Infrastructure staging
In the stage environment, developers only have read rights and deployment of infrastructure is always performed using Terraform. This middle step serves as a kind of assurance that we do not overlook anything that was “unexpectedly created” in the web interface of the cloud provider. It can often happen that even though everything looks fine in the development environment, the stage environment can reveal that there is something missing in the Terraform definitions. Here it is ensured that git is the “only version of the truth”.
Production version of infrastructure
In the production environment, there is nothing that can surprise us and we deploy only validated Terraform setups.
(Almost) Everything as a code
When using Terraform, the biggest issue arises when it is not used. The only problems we have run into were during re-import of already created parts – sometimes it can be more complex and time consuming than creating these parts directly in Terraform.

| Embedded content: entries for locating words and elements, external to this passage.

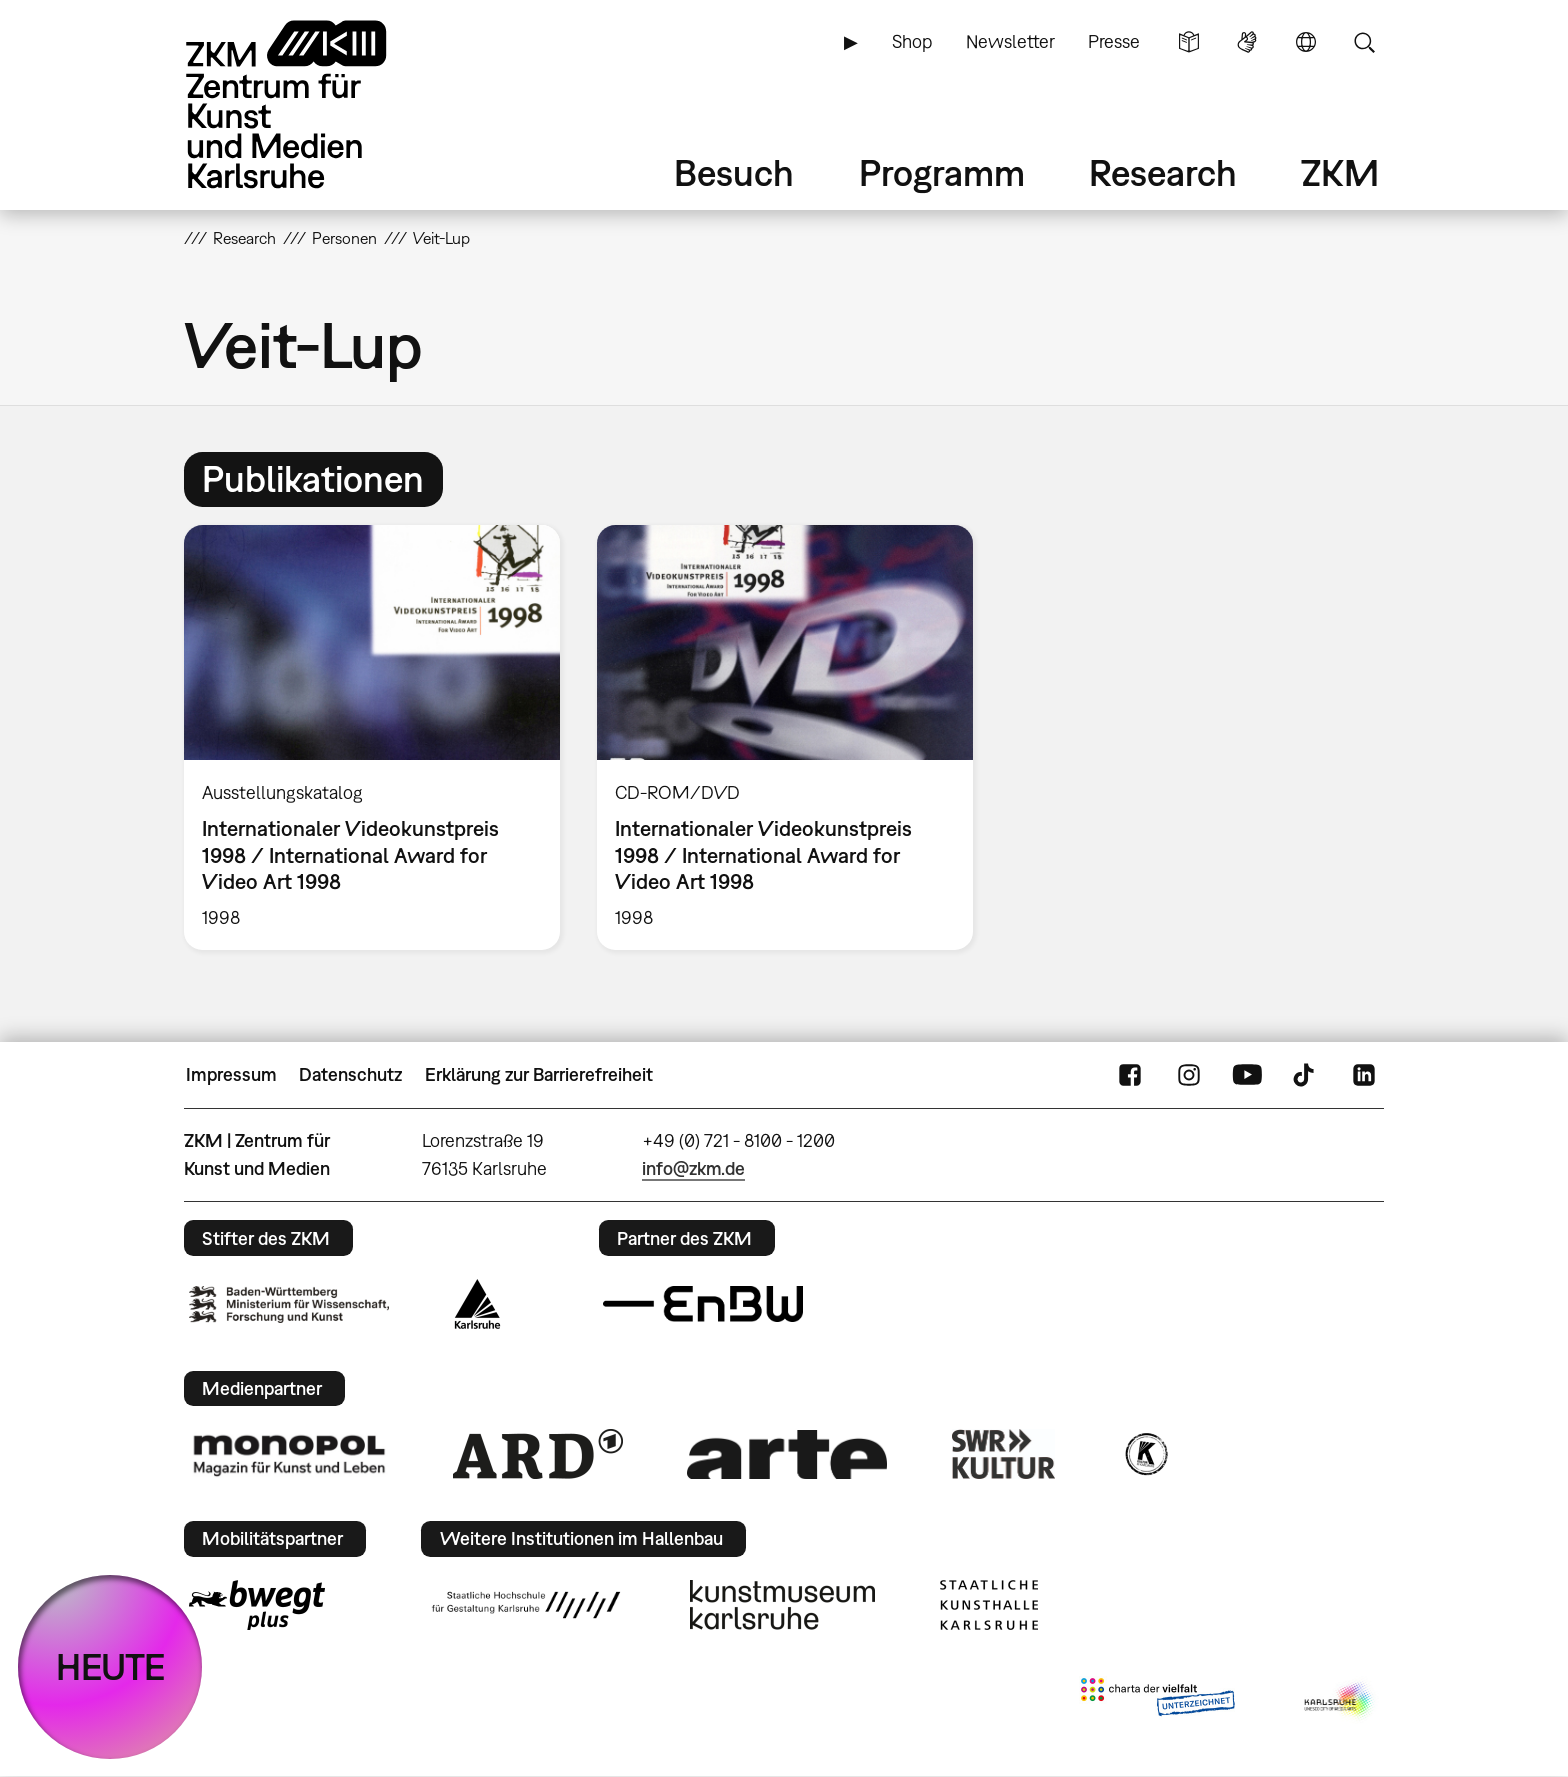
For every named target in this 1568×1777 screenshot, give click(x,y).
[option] (372, 737)
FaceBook (1130, 1075)
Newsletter (1010, 41)
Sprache (1306, 42)
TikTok (1306, 1075)
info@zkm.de (693, 1168)
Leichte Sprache (1189, 42)
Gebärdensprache (1247, 42)
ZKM (1340, 172)
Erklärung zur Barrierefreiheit (539, 1074)
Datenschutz (350, 1074)
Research (1163, 172)
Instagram (1189, 1075)
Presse (1114, 41)
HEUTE (110, 1666)
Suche (1364, 42)
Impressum (231, 1074)
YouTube (1247, 1075)
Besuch (734, 172)
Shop (912, 41)
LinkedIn (1364, 1075)
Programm (942, 172)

An exception to the rule is Firebase that we use frequently, but for a long time, it was impossible to create through API (and therefore through Terraform). Even this exception has already been resolved:
https://github.com/terraform-providers/terraform-provider-google/issues/2973#issuecomment-606156150
Kubernetes
Even though Kubernetes is mostly used for the applications themselves, we mostly deploy two types of infrastructure objects in it:
Company infrastructure
Our favorite services are all running through containers: Jenkins, Gitlab, Vault, Redmine etc.

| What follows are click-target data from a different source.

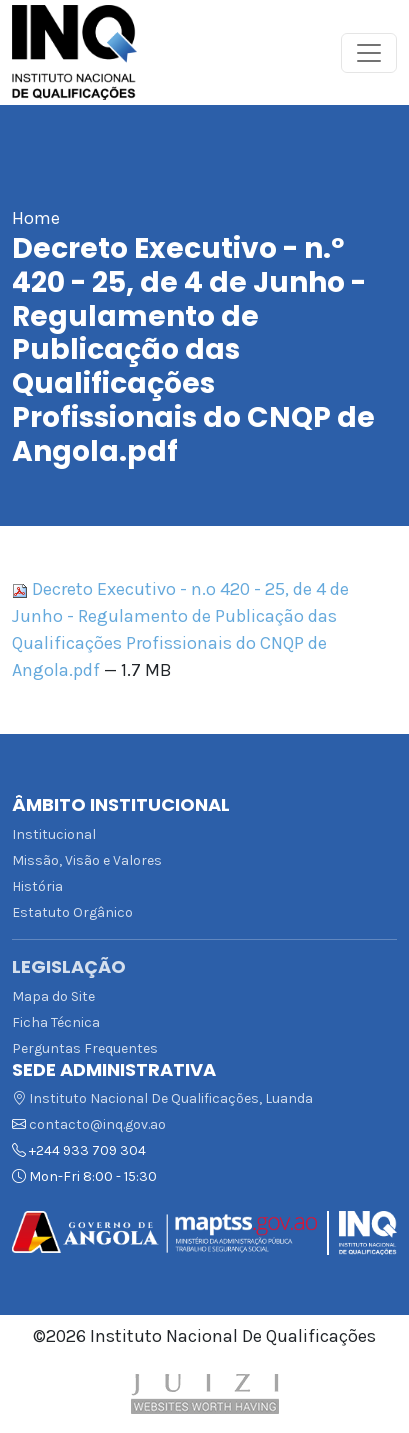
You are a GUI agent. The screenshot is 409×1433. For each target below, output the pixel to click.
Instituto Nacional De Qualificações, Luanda (162, 1098)
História (37, 886)
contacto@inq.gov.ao (97, 1124)
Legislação (69, 967)
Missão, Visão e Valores (87, 860)
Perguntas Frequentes (85, 1048)
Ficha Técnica (56, 1022)
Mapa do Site (53, 996)
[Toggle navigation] (369, 53)
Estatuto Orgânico (72, 912)
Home (36, 218)
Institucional (54, 834)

Application infrastructure
Even though we are trying to use services offered by public clouds (CloudSQL for MySQL/Postgres, MemoryStore for Redis etc.), it is sometimes necessary to deploy some supporting infrastructure into a cluster. For these needs, we commonly use Terraform Helm provider. With things that do not have a Helm chart, our own Jenkins pipeline can help which can deploy Kubernetes manifests.
One thing that helped us to reach perfection and therefore the dream “all or nothing” were the sealed secrets, that represent the “last piece of the puzzle”. In Kubernetes, it is possible to define a complete application and with the help of Jenkins pipeline deploy everything automatically from the repository directly to the cluster – this approach is called GitOps. The only thing that was messing with this approach were passwords (or API keys and other credentials) that need to be defined somewhere, because the application cannot be operated without it, but at the same time it is no good idea to have them unencrypted and saved into a repository, even with limited access.
Sealed secret helps solve this issue and thanks to it it is possible to really have everything “as a code”.
Conclusion
It proved useful to perform the development cycle of infrastructure with gradually stricter focus on the completeness of the code where in the development environment, we leave a lot of room for agile development together with our backend developers, in stage environment, we validate the functionality together and in production environment, we can confidently deploy functioning infrastructure.